Steine können Geheimnisse bewahren, das wussten schon die Zwerge. Sie hüteten die edelsten unter ihnen, weshalb sie wohl diesen Namen tragen. Kostbarkeiten, wenn nicht gar Edelsteine kann man hier derzeit auf der Straße finden!

Kinder der Hertelstraße hoffen, dass aus ihrer begonnenen Reihe niemand einen Stein mitnimmt, sondern lieber selbst einen dazulegt, damit die Schlange entlang der Häuser wachsen kann, vielleicht ja sogar ganz rund um den Block, dass die Schlange sich selber in den Schwanz beißt!

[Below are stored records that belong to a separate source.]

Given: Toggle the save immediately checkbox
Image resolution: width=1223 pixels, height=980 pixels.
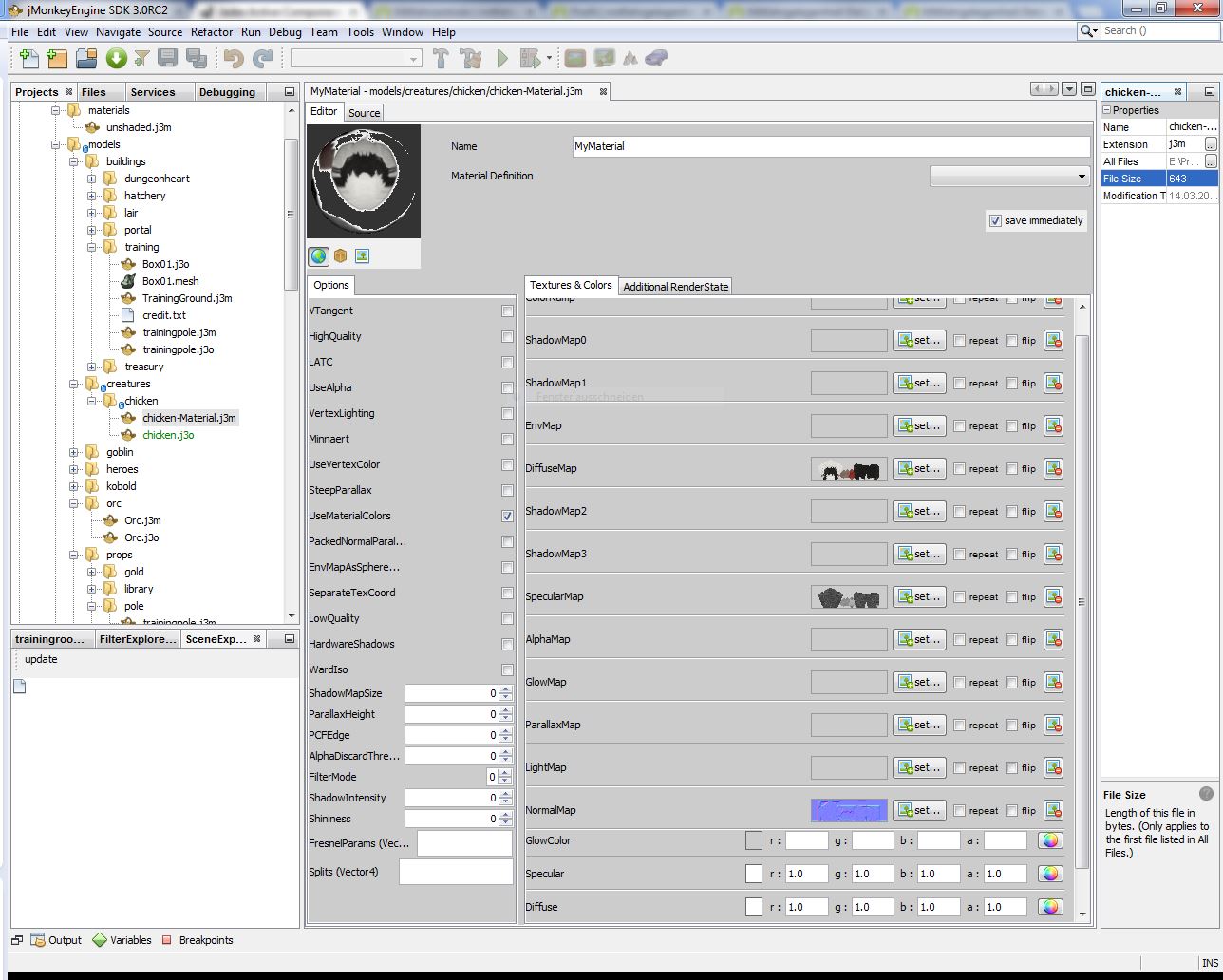Looking at the screenshot, I should pyautogui.click(x=995, y=220).
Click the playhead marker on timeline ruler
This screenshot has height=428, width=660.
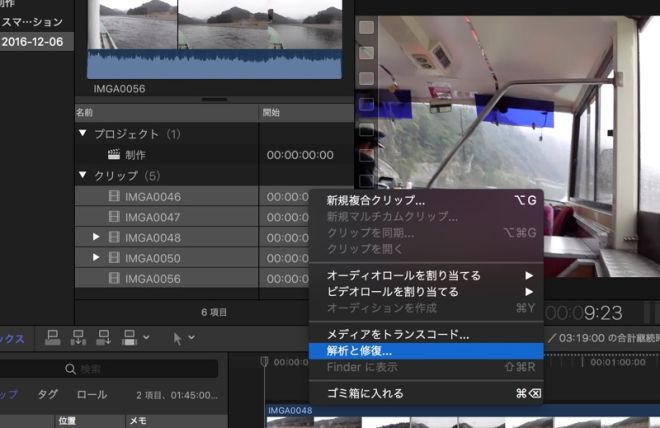point(264,361)
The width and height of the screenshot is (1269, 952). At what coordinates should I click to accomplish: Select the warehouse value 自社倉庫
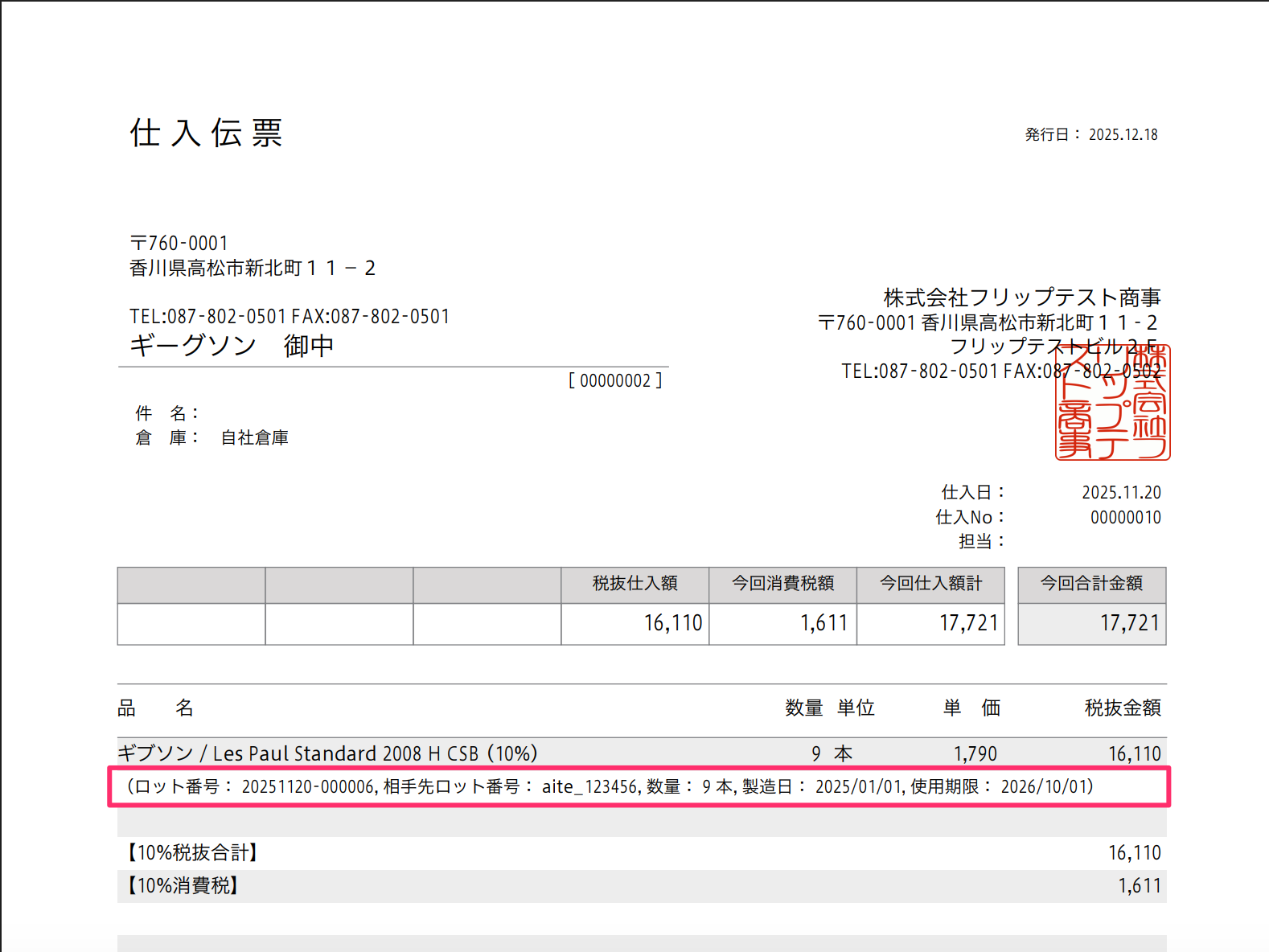255,437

Verbundenheit in Stein            Foto: Anja Hilgert

Steine mit Bemalung gehen auf Wanderschaft

Besonders im Leben von Kindern haben Steine von Anfang an ein Gewicht.
Stolpersteine, Holpersteine beim ersten Laufen, sich nach einem Stein bücken, der schön geformt oder geheimnisvoll glitzernd des Weges erscheint – sie werden aufgehoben, in die Hosen- und Rocktasche gesteckt, gesammelt und mit nach Hause genommen. Steine sind Schätze.

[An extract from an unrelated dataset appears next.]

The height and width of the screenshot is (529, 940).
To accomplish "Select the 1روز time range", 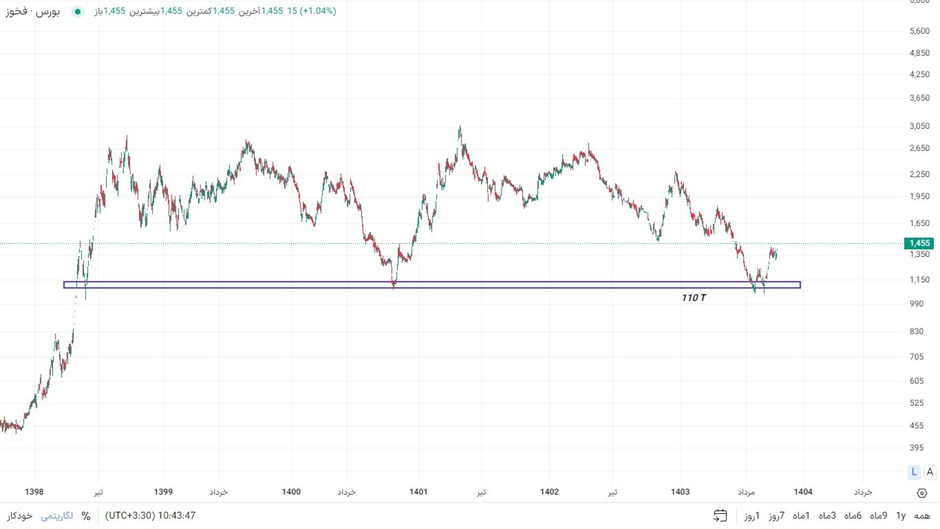I will click(751, 516).
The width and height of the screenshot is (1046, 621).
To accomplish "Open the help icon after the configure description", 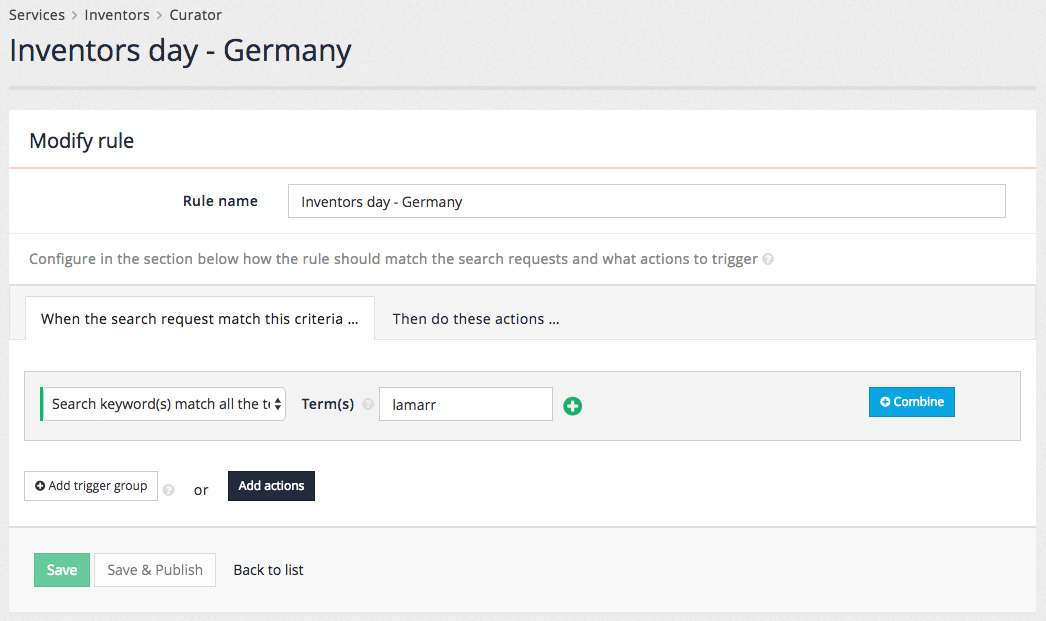I will [x=767, y=259].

Schätze zum Mitnehmen und Weitergeben   Foto: Anja Hilgert

Die schönsten findet, wer Glück hat. Manche sind echte Glückssteine. Oder Schutzsteine. Wenn sie ein Loch haben, können sie an ein Band und um den Hals getragen werden, als besonderer, nämlich persönlich gefundener und einzigartiger Schmuckstein.
Es gibt auch Erinnerungssteine, die an einen ganz bestimmten Ort verbinden, vielleicht der Kindheit oder wo man früher gewohnt hat oder wo es einfach einmal besonders schön war, für den Moment, der jetzt in dem Stein steckt. Die bemalten Steine haben von allem etwas, was in Steinen so steckt. Dafür kann man gern wieder einmal Kind werden.

„Du hast bei mir einen Stein im Brett“, lautet ein Sprichwort und Otis, der Nachbarjunge würde sagen, „Ich habe meinen Stein im Bett“, da liegt nämlich der zum ‚Marini’ bemalte Stein in seinem Hochbett. Ob er den aber sein Leben lang behält, da ist er sich nicht so sicher.